**What the task requires**:
In the entries below, find each line with the word "agent" and pull it out.

**Records shown**:
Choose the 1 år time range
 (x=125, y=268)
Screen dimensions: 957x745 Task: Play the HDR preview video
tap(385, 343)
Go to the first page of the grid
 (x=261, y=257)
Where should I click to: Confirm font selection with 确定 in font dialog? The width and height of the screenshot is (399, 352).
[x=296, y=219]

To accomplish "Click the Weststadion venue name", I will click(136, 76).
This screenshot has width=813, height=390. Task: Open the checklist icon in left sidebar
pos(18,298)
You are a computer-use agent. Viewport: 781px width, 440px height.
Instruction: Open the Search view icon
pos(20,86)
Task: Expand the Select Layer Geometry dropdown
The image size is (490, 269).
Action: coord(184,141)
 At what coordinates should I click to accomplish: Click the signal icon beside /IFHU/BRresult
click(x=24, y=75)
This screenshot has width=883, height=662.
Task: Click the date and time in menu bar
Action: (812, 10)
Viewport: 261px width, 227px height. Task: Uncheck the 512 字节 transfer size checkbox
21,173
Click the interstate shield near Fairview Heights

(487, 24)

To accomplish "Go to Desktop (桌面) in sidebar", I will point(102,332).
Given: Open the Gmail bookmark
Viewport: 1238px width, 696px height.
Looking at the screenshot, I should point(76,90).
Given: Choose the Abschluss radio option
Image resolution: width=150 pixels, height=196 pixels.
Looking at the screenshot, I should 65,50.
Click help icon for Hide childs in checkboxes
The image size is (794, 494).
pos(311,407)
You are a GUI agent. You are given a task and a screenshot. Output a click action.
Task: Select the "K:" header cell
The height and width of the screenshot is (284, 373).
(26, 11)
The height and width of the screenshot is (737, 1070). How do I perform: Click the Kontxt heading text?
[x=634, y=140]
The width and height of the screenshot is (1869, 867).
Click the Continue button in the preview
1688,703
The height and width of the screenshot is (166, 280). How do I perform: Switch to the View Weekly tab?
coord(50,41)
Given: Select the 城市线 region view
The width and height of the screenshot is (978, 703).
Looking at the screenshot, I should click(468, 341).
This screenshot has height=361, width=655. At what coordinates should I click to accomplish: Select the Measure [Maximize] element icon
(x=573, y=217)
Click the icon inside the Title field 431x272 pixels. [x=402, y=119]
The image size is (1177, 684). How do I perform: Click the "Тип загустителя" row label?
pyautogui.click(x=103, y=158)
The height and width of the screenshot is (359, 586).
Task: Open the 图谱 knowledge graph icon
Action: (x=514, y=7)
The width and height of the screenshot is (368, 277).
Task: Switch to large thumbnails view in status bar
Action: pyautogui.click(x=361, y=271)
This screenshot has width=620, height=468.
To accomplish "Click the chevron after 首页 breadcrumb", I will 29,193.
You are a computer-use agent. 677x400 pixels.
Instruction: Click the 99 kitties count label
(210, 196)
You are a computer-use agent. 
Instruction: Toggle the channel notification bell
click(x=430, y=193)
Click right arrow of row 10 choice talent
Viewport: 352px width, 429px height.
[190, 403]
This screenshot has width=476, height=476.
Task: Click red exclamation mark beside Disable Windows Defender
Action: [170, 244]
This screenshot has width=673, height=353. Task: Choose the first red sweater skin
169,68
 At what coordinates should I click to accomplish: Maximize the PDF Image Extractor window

**Written reply**:
You are a computer-use agent. Viewport: 781px width, 440px height.
You are a GUI agent. You are given a task and a screenshot. Output a click action.
You are a computer-use agent. 677x400 pixels.
You are a computer-use agent. 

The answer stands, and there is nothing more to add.